It is generally agreed that improving Africa’s infrastructure and economy will significantly impact the continent’s long-term viability and, by extension, the well-being of its one billion-plus inhabitants.
However, more and more people are considering how the space sector may help Africa develop. Both the SDGs and Agenda 2063 were created by the United Nations and the African Union to help with global poverty. The organization’s strategic framework for development, democracy, and peace both emphasize the importance of space-based products and services in achieving national and continental agendas.
With this in mind, one of Agenda 2063’s 15 main programs is the African Union’s space policy and strategy. It steers the industry towards growth and serves as the home base for the soon-to-be-functional African Space Agency.
The continental agency aims to enhance human well-being on Earth by applying space-based scientific and technological developments. In addition, it will lead to helping nations that don’t invest much time or resources into space research and technology catch up while also providing a boost of motivation to help strengthen established national space programs.
The dedication of the African Union to space has helped the continent develop a robust space economy. Over the past few years, countries across the continent have formed over 20 separate national space agencies and other space-related institutions.
These days, we can’t imagine living without the goods and services that the space industry provides. For example, satellites for communication and weather forecasting are placed in geostationary orbits 36,000 kilometers above the Earth’s surface. They appear to be immobile from this vantage point above the Earth, completing one orbit every 24 hours in the direction of the planet’s rotation and maintaining a steady gaze on the same geographical spot.
They provide a wealth of information that powers the critical but sometimes overlooked services that make up our day-to-day lives in areas like health, education, and the economy.
From their vantage position, satellites in geostationary orbit provide regular weather updates, track climate-related cycles, and facilitate instantaneous worldwide communications for transmitting multimedia, live sporting events, and breaking global news.
This instantaneous connection is crucial for tele-education and tele-medicine, allowing teachers and doctors in metropolitan centers to share their expertise with students and patients in rural areas. Telecommunication satellites are also used in the banking industry, specifically for connecting ATMs to data servers located within a bank.
The role of satellites in disease surveillance
Aside from the geostationary satellites, we also deploy others into lower Earth orbits. Every 100 minutes, on average, these complete one polar orbit around the Earth. As Earth rotates across the plane of rotation, such a satellite will eventually cover the entire planet, making it ideal for use in navigation, positioning, and remote sensing.
Many different goods and services are made possible by remote sensing applications, such as keeping tabs on the condition of our natural resources, keeping tabs on ship traffic in our coastal economic zones, and providing data for precision farming, which can be used to determine when and how much water and fertilizer should be applied to crops.
They can also aid in peacekeeping deployments, ensure public safety, and help detect changes that could indicate the spread of water-borne diseases. Applications that aid with navigation is essential for air and sea travel, while positioning applications are critical for lifesaving purposes.

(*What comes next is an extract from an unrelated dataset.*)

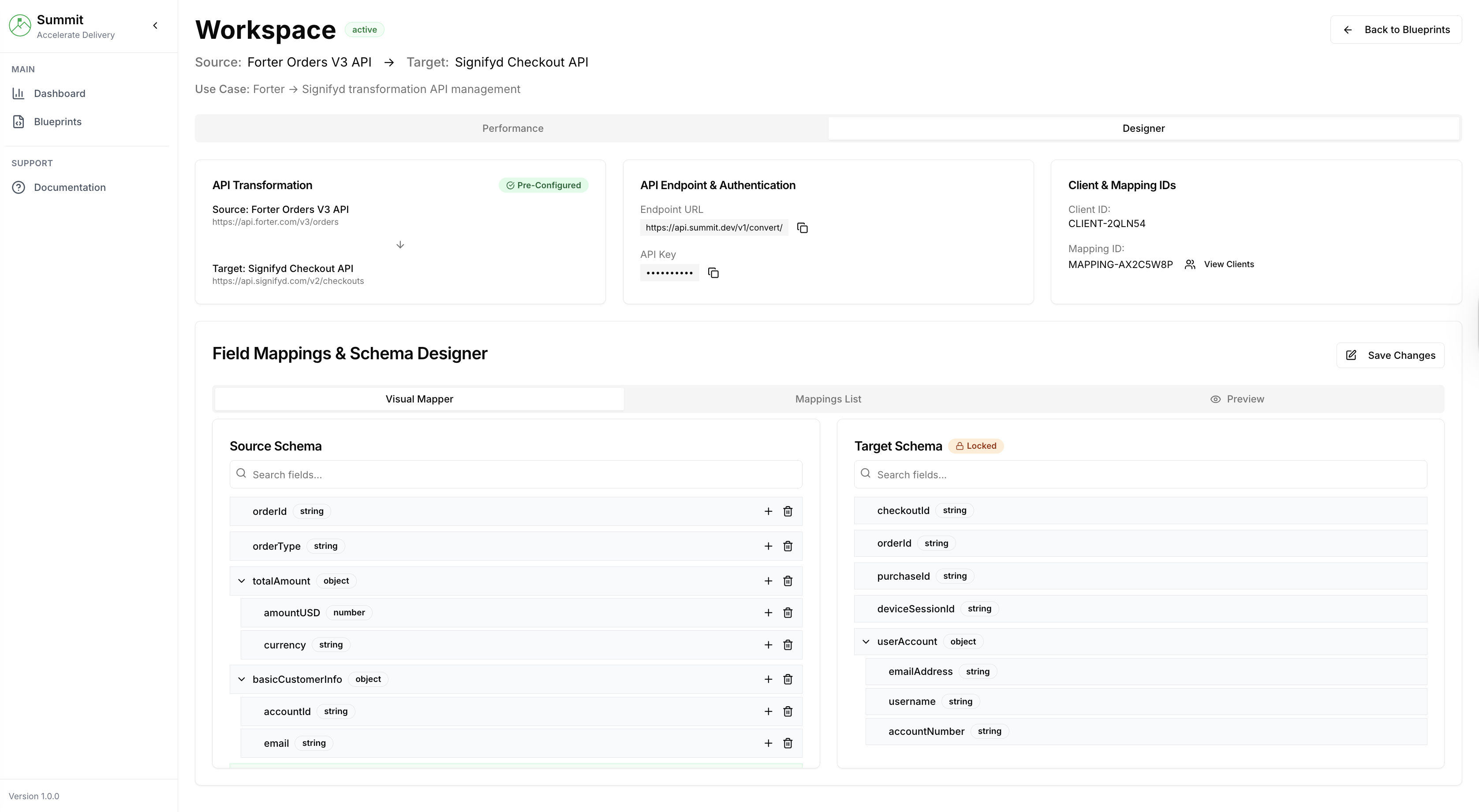Click plus icon on currency row
This screenshot has height=812, width=1479.
[x=768, y=645]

Another useful application of positioning applications in emerging countries is the provision of geographical addresses for homes in informal settlements that lack postboxes. This paves the way for essential population vector data overlaps on geophysical map underlayers.
Evidence-based decision-making and policymaking rely heavily on the wealth of information provided by satellite imagery and measurements that may be integrated with data collected on the ground. In addition, archival datasets offer a window into the past, allowing researchers to track how demographic and ecological indicators have changed through time.
After policy decisions are made, they can be tracked using the same satellite and on-the-ground platforms. In addition, artificial intelligence (AI) and big data analytics make previously unavailable information instantly accessible, thus increasing data’s value as a decision-making tool.
As a result, it is not shocking to see Africa investing more resources into space research and technology. However, strong national and regional space ecosystems require specific components to guarantee the efficient adoption and use of space products and services.
This is Africa’s chance to become an interplanetary power.
For these ecosystems to be effective, they need four key ingredients: enough people to set up and run the space initiatives; enough businesses to profit from the commercial potential of space; enough physical infrastructure to support the space value chain, and enough international collaboration to ensure that knowledge is shared and spread widely enough that we don’t have to discover the same solutions twice.
Products and services offered by the space industry have virtually limitless potential uses and problem-solving breakthroughs. However, African countries require solid governance and institutional frameworks to take advantage of this.
Key instruments like a space policy (which sectors to focus on and why) and a space strategy (which programs and performance metrics to pursue) are necessary for the development of the space ecosystem on the continent.
Creating an effective and relevant space ecosystem is no easy task, and the African continent lacks the necessary expertise and resources.
Africa may quickly alter the fortunes of its people if it takes a strategic, dedicated, and financially-supported approach to employ space science and technology to support and drive its developmental agenda.